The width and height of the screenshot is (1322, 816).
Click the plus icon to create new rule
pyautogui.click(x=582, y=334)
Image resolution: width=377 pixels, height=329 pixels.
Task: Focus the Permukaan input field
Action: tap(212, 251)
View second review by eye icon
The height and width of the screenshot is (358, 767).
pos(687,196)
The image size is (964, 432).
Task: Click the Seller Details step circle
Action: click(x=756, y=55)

◆ **Directions for this task**
Take the data above and return it exactly.

◆ **Completed task**
The width and height of the screenshot is (1322, 816).
Click the plus icon to create new rule
pyautogui.click(x=582, y=334)
Image resolution: width=377 pixels, height=329 pixels.
Task: Focus the Permukaan input field
Action: tap(212, 251)
View second review by eye icon
The height and width of the screenshot is (358, 767).
pos(687,196)
The image size is (964, 432).
Task: Click the Seller Details step circle
Action: click(x=756, y=55)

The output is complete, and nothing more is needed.